Security forces heads explain difficulties encountered

Asylum seekers should be detained for a maximum of two months and such a period should be prescribed by law, the Jesuit Refugee Service has suggested. Studies and reports had proven that detention was harming and criminalising people and it was high...

Asylum seekers should be detained for a maximum of two months and such a period should be prescribed by law, the Jesuit Refugee Service has suggested.

Studies and reports had proven that detention was harming and criminalising people and it was high time for a revision of this maligned policy, JRS director Fr Pierre Grech Marguerat told those present at the national conference on irregular migration.

Among others, the proposals state that detention should be resorted to only as an initial response to the arrival of large numbers of asylum seekers until they file an application for refugee status, registration takes place and basic health screening is carried out.

Fr Grech Marguerat said that beyond the two-month period, detention should only be resorted to if the authorities can demonstrate that non-custodial measures have proved ineffective in individual cases.

The JRS urged the government to provide the basic minimum to asylum seekers, including some form of accommodation in one of the open centres, access to the labour market and financial assistance to those that cannot work.

Responding to the constant criticism levelled at the pitiful state of the Safi Barracks, the commander of the Armed Forces of Malta, Brigadier Carmel Vassallo, said that permanent units providing adequate quarters of accommodation and basic services to irregular immigrants would be erected to replace canvas tents.

He also touched upon the problems his forces were facing on a daily basis: "It's not easy to convince a person to live under a canvas tent for several months and it is equally not easy for a soldier to supervise the immigrants and provide 400 to 500 people in the detention centres and 250 people in the open centres with three meals a day".
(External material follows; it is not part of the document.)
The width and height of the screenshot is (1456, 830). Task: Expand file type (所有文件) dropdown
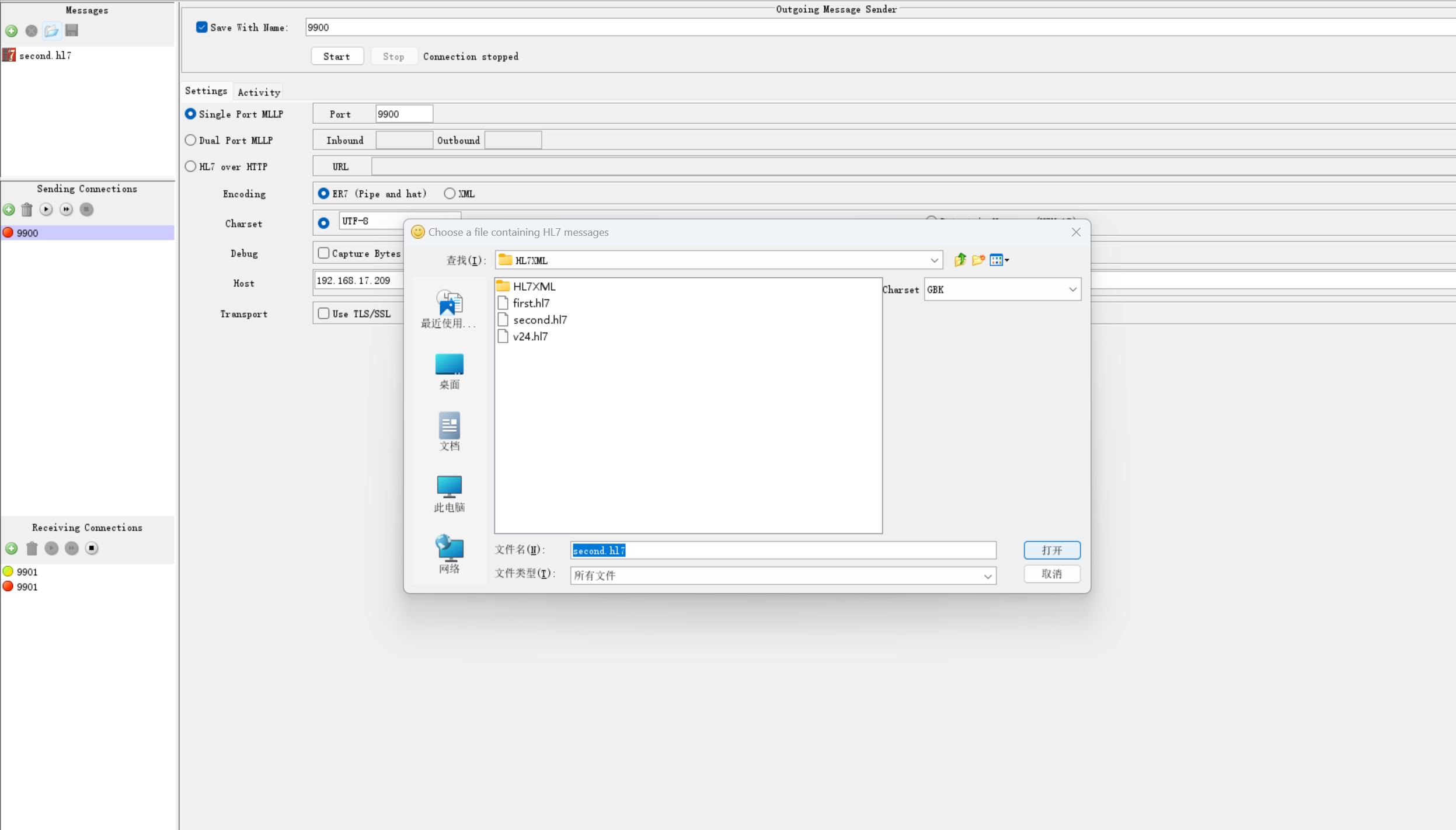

Brigadier Vassallo highlighted the huge sea area his personnel were responsible for supervising in a Mediterranean sea renowned for traffic - 250,000 square kilometres, roughly 860 times the size of Malta.

The AFM saved 1,005 individuals from the seas since March 2002, including a boat packed with 249 individuals, which was being battered to pieces by the waves, some 45 miles off Malta.

Police Commissioner John Rizzo said that irregular immigrants were paying between $800 and $2,000 per trip in the hope of going to Europe. He said that with the exception of two cases, all boat landings in Malta were initially intended to end up on Italian shores.

Mr Rizzo spoke of the problems the authorities were facing in trying to establish the nationality of the irregular immigrants, to the extent that some of them claimed different nationalities each time they were interviewed.

The Commissioner for Refugees, Charles Buttigieg spoke about the way his office analyses every detail to ensure a fair system of evaluation. Since its inception in January 2002, the office has delved into the cases of over 2,000 individuals.

Other speakers during yesterday's conference was Emigrants' Commission chairman Mgr. Philip Calleja and conference chairman Joe Gerada.

A two-hour workshop involving the authorities and the several NGOs was held after the speeches.